FELA is "a broad remedial statute whose objective is to provide a federal remedy for railroad workers who suffer personal injuries as a result of the negligence of their employer" and is to be "liberally construed" to achieve that objective. Greene v. Long Island Railroad Co., 280 F.3d 224, 229 (2d Cir. 2003) (citation omitted). A relaxed standard for negligence and causation applies to cases brought pursuant to FELA. Williams v. Long Island Railroad Co., 196 F.3d 402, 406 (2d Cir. 1999);see also Nelson v. Metro-North Commuter Railroad, 235 F.3d 101, 106 (2d Cir. 2000). "An employer breaches its duty under FELA if it knew or should have known of a potential hazard in the workplace, and yet failed to exercise reasonable care to inform and protect its employees." Williams, 196 F.3d at 406 (citation omitted). The test is whether the evidence supports "the conclusion that employer negligence played any part, even the slightest, in producing the injury." Id. at 406-07 (citation omitted).
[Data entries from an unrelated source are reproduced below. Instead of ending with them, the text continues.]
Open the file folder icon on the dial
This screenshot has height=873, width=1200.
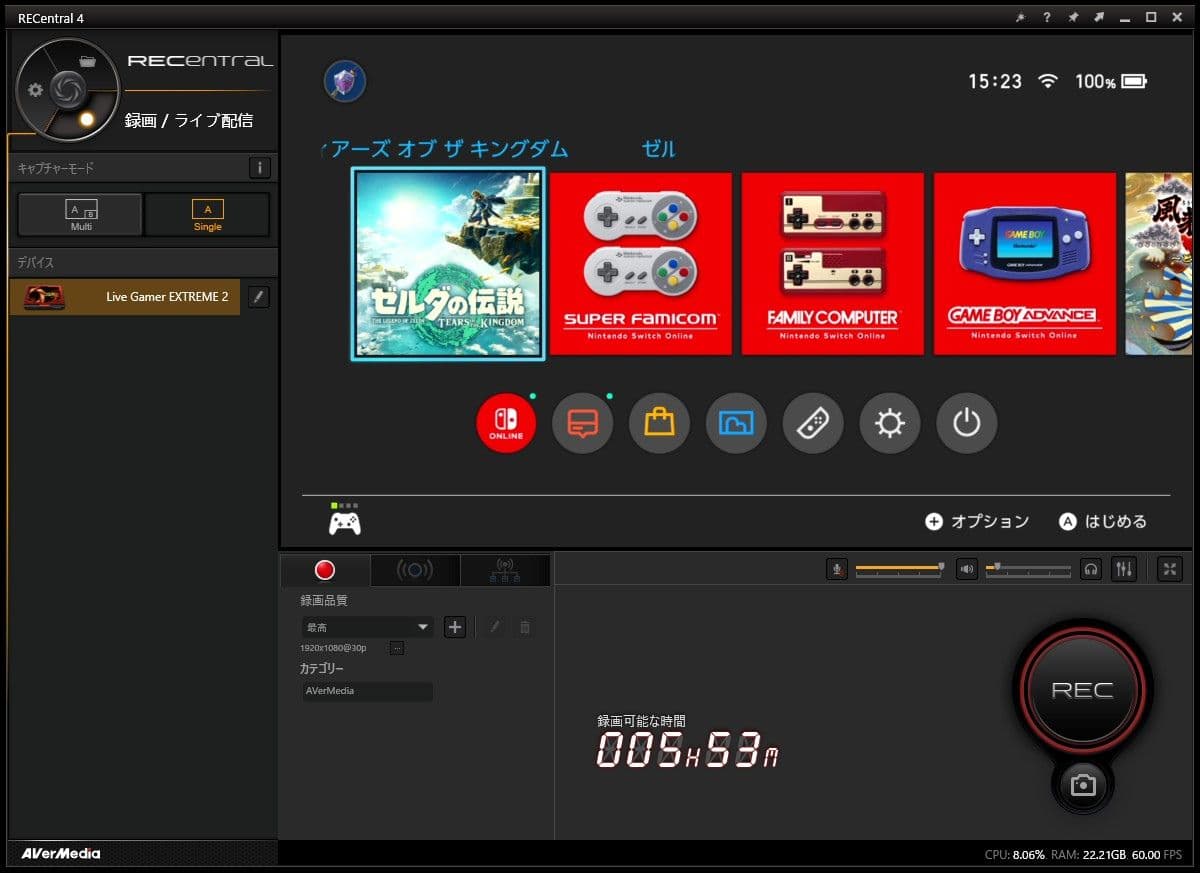click(x=87, y=60)
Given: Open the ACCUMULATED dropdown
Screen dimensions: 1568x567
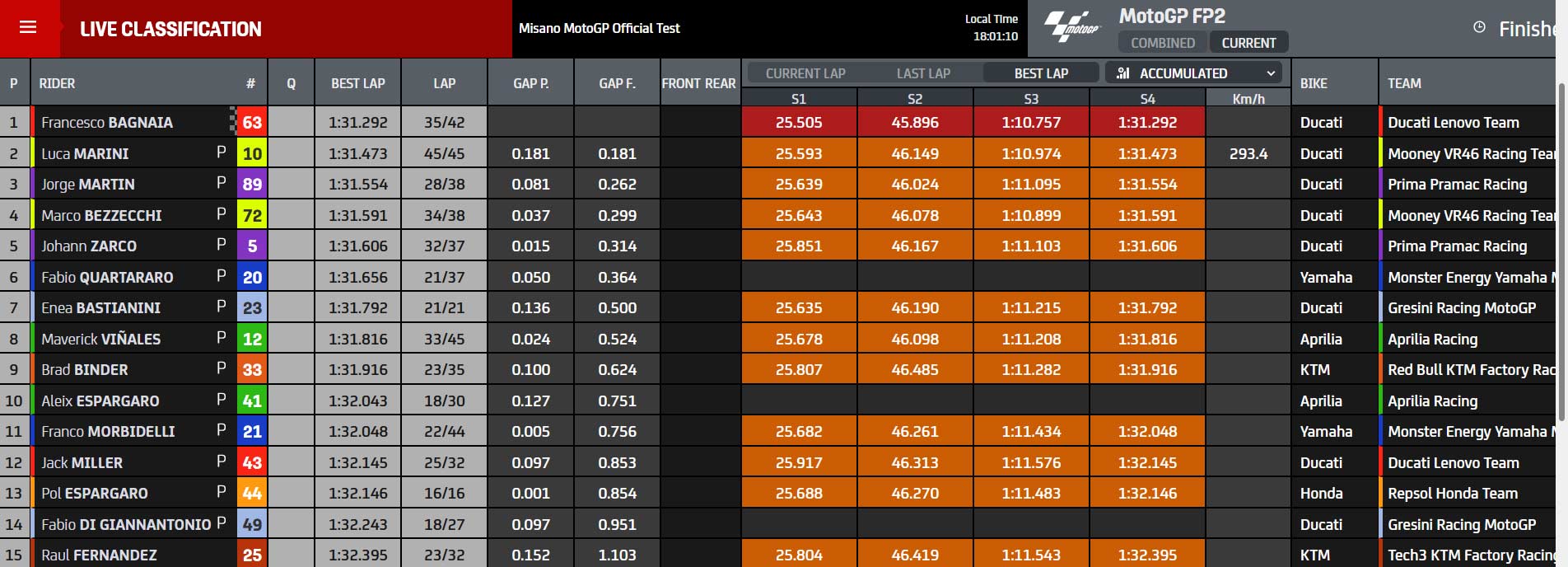Looking at the screenshot, I should 1193,73.
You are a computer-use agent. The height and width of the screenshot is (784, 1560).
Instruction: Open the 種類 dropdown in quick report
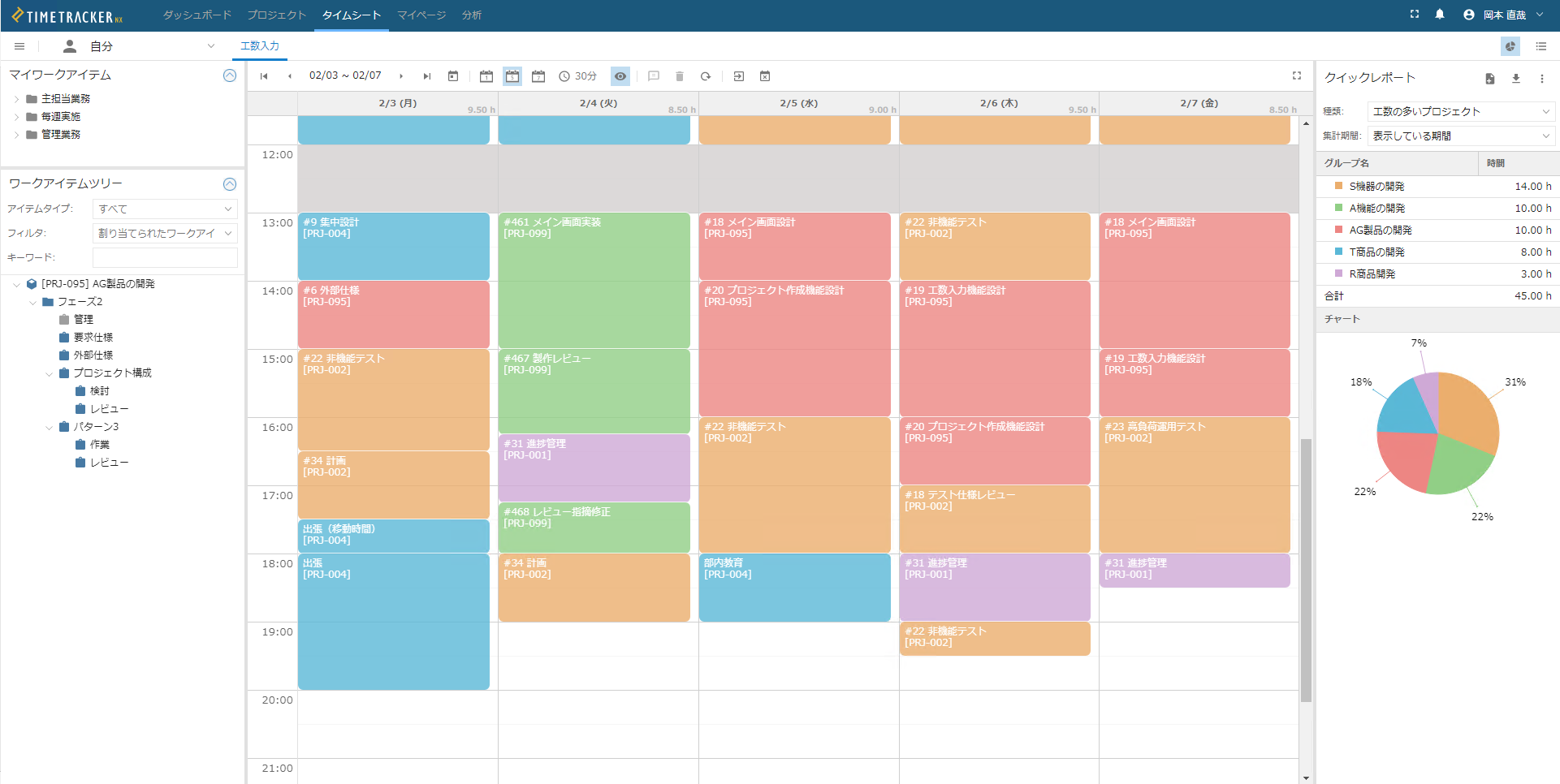1461,112
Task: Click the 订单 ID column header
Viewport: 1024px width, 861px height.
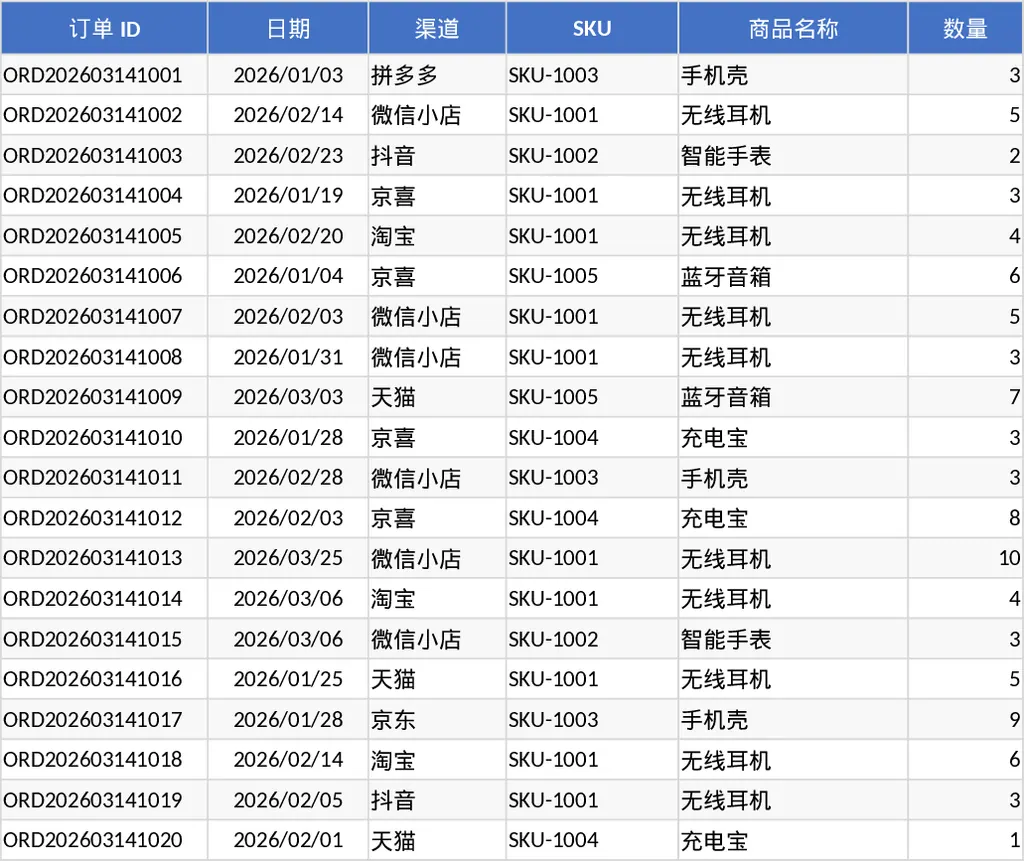Action: pos(104,28)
The plaintiff has offered no evidence that the LIRR knew or should have known prior to August 25, 2000, that Okeke was at risk of assault from passengers on the train running between Pennsylvania Station and Port Washington. Plaintiff's only exhibit in opposition to the LIRR's motion is a print-out from an internet site listing Bureau of Transportation statistics, including aggravated assault on commuter rails for the year 2000. These statistics, which appear national in scope, do not provide evidence that the LIRR was or should have been aware that Okeke was at risk. Plaintiff also argues that a 2002 amendment to the New York Penal Law classifying intentional injury to a train conductor as second-degree assault, N.Y. Penal Law § 120.05(11), evidences that the LIRR was or should have been aware that Okeke was in danger. The plaintiff has not shown that this amendment, passed two years after Okeke's injury, is relevant to the issue in this action. Even under the liberal standard applied to FELA actions, Okeke has failed to raise an issue of fact as to the LIRR's negligence.

The plaintiff also refers to 2003 amendment to the New York Penal Law and to a statement by the New York State Legislature, for which no citation is provided, that "Each year, transit authorities throughout New York State transport passengers safely to their destinations. Unfortunately, there are an overwhelming number of transit workers who are assaulted while on the job." This comment appears to have been made three years after Okeke's assault. Plaintiff's counsel's statement that he represents two LIRR employees in addition to Okeke who have been assaulted while on duty is similarly unhelpful, as both were allegedly injured in 2003.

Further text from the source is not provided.